Exceptions seem to be working…?

It’s time to make our long_function code a little less trivial.

import signal
import time

def handler(signum, frame):
    print('Signal handler called with signal',
signum)
    raise OSError("timeout exceeded!")

def long_function():
    try:
        with open('/etc/passwd', 'r') as f:
            data = f.read()
            # Simulate reading a lot of data
            time.sleep(10)
    except OSError:
        # retry once:
        with open('/etc/passwd', 'r') as f:
            data = f.read()
            time.sleep(10)

# Set the signal handler and a 5-second alarm
old_handler = signal.signal(signal.SIGALRM,
handler)
signal.alarm(1)
start = time.time()
# This sleeps for longer than the alarm
try:
    long_function()
except OSError as e:
    duration = time.time() - start
    print('Duration: %.2f' % duration)
    raise
finally:
    signal.signal(signal.SIGALRM, old_handler)
    signal.alarm(0)        # Disable the alarm

We’ve changed long_function(), lines 9-20, to do two new things:

  1. It now reads from a file.  We still have time.sleep(), but that’s just to simulate a long read operation which will trigger our timeout.
  2. Open() and read() can raise a variety of exceptions.  If open() or read() raise an OSError exception, we want to retry reading the file once before we give up.

So what happens when we run this version?

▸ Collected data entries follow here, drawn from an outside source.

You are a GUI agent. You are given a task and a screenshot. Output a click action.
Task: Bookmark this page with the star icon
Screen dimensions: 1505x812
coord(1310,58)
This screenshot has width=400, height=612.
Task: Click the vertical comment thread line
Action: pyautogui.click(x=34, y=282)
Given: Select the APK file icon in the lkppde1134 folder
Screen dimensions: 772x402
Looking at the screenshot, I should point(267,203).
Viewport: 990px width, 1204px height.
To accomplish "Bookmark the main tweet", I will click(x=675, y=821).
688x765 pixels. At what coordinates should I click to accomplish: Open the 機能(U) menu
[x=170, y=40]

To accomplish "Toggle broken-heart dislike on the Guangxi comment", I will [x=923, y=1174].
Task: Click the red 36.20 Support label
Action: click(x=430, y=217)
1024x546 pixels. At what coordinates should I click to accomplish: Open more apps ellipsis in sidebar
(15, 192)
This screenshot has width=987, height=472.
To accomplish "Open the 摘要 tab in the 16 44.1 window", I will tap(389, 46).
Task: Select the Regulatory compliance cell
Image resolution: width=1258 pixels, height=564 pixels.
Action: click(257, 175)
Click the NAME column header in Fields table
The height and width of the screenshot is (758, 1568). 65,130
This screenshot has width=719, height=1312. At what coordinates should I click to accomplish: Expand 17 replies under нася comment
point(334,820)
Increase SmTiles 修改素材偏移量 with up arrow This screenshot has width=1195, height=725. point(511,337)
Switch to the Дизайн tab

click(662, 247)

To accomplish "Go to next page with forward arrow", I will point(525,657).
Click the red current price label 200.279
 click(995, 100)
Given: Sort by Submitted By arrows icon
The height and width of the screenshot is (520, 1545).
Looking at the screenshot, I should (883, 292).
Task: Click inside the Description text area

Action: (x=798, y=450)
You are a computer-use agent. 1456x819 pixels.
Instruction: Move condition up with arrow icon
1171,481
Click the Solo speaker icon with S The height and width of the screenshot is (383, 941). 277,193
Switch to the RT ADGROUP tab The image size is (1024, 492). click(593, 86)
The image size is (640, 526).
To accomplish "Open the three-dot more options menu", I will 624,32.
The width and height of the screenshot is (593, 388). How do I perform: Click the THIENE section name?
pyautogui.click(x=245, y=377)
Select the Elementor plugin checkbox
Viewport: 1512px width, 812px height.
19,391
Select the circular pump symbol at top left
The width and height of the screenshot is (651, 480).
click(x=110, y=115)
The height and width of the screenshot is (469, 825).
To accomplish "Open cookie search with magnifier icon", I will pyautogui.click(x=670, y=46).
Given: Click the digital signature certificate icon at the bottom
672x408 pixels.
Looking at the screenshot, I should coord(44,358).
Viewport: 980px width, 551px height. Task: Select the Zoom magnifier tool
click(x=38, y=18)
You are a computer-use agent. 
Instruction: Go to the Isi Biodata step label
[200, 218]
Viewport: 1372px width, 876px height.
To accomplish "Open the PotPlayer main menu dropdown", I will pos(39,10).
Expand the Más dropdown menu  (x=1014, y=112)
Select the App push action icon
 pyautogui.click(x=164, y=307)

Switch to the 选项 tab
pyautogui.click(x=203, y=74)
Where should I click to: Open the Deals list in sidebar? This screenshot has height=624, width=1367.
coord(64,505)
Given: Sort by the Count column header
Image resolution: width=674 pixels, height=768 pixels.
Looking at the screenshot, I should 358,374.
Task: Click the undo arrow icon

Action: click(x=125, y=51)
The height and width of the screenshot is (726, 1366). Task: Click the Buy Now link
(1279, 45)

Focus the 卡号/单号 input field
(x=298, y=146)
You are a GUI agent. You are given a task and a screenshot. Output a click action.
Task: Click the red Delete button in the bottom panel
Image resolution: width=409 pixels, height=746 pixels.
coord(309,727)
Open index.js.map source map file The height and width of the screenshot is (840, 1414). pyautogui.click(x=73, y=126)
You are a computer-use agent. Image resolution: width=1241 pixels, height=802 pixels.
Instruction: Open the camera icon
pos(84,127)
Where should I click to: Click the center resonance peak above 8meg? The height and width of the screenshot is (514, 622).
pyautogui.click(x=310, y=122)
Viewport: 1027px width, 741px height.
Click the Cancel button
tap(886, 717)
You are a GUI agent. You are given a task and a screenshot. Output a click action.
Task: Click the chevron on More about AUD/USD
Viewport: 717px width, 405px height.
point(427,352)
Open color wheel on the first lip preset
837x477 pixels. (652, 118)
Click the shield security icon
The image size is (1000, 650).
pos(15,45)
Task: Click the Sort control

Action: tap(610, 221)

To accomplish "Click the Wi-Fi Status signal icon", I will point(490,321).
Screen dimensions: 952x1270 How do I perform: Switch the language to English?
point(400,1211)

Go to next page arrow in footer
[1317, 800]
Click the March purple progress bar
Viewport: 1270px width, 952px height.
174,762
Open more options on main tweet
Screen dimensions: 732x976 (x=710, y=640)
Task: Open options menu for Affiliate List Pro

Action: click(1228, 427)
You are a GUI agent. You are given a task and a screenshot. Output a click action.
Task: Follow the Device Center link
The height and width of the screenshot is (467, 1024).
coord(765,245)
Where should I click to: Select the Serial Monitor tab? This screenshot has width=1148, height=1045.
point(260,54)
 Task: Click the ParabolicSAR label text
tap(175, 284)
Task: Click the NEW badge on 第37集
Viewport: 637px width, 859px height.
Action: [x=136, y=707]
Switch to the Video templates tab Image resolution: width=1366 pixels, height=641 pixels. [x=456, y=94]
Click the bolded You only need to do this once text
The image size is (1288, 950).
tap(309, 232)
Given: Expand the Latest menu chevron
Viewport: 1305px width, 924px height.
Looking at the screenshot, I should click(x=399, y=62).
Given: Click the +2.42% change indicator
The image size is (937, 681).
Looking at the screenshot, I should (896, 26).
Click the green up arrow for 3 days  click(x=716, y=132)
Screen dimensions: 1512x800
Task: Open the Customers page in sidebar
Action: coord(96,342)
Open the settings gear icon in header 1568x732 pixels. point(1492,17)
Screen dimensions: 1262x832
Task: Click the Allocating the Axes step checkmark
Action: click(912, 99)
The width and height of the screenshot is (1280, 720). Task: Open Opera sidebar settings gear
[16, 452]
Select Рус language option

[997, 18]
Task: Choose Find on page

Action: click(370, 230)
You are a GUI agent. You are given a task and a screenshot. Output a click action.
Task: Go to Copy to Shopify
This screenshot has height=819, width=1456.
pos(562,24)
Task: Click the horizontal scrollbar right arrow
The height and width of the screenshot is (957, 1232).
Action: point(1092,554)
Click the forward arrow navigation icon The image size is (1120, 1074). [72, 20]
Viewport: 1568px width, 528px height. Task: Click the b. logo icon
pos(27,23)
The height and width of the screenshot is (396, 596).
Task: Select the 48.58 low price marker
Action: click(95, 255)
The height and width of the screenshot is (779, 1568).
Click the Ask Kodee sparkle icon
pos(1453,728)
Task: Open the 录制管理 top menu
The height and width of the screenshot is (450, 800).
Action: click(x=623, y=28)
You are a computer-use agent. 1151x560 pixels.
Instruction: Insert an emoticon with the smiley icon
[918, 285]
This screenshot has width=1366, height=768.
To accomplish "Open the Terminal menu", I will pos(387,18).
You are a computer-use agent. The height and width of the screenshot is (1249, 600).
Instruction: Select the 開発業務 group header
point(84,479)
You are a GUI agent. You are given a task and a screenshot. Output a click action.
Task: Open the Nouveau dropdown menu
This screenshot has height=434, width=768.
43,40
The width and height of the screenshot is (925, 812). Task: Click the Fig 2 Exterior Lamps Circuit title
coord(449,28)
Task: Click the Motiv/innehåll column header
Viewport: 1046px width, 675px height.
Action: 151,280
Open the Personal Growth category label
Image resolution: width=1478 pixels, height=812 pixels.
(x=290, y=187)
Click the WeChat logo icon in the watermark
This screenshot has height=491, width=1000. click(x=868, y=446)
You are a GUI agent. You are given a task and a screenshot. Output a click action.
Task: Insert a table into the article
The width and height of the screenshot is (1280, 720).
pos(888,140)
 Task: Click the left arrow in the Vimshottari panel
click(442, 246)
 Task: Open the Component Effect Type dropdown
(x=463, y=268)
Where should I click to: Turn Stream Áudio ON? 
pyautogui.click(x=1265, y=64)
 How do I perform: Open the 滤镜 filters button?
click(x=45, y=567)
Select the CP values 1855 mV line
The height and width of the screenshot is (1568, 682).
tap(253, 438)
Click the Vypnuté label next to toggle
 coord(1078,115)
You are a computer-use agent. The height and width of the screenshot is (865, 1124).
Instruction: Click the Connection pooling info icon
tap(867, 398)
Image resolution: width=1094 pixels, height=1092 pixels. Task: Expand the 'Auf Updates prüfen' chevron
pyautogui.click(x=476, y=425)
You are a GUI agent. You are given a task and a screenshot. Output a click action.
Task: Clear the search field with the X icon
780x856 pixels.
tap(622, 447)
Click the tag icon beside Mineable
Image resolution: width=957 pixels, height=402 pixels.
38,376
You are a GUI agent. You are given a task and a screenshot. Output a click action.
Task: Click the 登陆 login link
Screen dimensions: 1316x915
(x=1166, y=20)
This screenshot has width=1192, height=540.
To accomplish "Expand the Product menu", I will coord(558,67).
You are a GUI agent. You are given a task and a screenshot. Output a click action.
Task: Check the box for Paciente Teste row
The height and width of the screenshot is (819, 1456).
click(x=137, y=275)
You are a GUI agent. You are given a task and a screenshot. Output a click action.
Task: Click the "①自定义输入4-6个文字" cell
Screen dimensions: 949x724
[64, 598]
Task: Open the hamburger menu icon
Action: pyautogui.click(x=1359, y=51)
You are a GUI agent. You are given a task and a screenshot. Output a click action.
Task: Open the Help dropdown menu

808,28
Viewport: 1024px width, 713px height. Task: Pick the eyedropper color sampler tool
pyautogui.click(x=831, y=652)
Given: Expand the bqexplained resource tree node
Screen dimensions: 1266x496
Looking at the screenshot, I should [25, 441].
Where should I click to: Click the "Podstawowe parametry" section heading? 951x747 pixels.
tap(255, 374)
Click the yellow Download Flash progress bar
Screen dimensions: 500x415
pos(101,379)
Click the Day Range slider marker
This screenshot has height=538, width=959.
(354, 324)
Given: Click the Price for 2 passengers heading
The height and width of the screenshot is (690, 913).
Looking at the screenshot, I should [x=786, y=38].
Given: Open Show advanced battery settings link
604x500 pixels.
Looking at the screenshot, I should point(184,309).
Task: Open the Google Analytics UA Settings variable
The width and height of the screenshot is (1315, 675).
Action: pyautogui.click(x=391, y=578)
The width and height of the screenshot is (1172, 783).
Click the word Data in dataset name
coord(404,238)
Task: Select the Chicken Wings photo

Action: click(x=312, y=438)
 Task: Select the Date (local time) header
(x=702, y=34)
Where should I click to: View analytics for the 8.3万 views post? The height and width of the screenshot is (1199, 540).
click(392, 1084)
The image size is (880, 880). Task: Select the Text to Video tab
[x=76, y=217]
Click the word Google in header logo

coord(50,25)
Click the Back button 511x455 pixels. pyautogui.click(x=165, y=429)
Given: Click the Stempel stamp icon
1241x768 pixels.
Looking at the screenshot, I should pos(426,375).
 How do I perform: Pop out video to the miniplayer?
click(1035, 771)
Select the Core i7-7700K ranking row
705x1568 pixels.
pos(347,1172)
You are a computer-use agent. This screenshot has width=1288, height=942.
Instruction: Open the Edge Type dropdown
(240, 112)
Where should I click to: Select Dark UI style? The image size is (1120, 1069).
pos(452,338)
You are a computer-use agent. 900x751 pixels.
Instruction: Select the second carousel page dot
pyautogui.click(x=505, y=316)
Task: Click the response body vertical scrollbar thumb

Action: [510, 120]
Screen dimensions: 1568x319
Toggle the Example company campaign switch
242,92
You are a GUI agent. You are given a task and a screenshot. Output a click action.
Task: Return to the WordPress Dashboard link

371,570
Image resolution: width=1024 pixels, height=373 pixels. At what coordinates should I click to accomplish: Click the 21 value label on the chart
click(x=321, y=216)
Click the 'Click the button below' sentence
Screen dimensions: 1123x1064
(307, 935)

$ /bin/time -p python3 test.py
Signal handler called with signal 14
real 11.07

That was unexpected…

As you can see from the output, our program still fired the SIGALRM.  And the signal handler still ran.  But after it ran, everything else seems to be different.  Apparently, the OSError didn’t propagate up the stack to our toplevel so we didn’t print the duration.  Furthermore, we ended up waiting for approximately 10 seconds in addition to the 1 second we waited for the timeout. What happened?

The key to understanding this is to understand that when the signal handler is invoked, Python adds the call to the signal handler onto its current call stack (The call stack roughly represents the nesting of functions that lead up to where the code is currently executing.  So, in our example, inside of the signal handler, the call stack would start with the module toplevel, then long_function(), and finally handler().  If you look at the traceback from the first example, you can see exactly that call stack leading you through all the function calls to the point where the exception was raised.)  When the signal handler raises its exception, Python unwinds the call stack one function at a time to find an exception handler (not to be confused with our signal handler) which can handle the exception.

Where was the program waiting when SIGALRM was emitted?  It was on line 14, inside of long_function().  So Python acts as though handler() was invoked directly after that line.  And when handler() raises its OSError exception, Python then unwinds the call stack from handler() to long_function() and sees that on line 15, there’s an except OSError: and so Python lets it catch the signal handler’s OSError instead of propagating it up the stack further.  And in our code, that exception handler decides to retry reading the file which is where there is a second 10 second delay as we read the file.  Since the SIGALRM was already used up, the timeout doesn’t fire this time.  So the rest of the bug progresses from there: long_function() now waits the full 10 seconds before returning because there’s no timeout to stop it.  It then returns normally to its caller.  The caller doesn’t receive an OSError exception.  So it doesn’t fire its own OSError exception handler which would have printed the Duration.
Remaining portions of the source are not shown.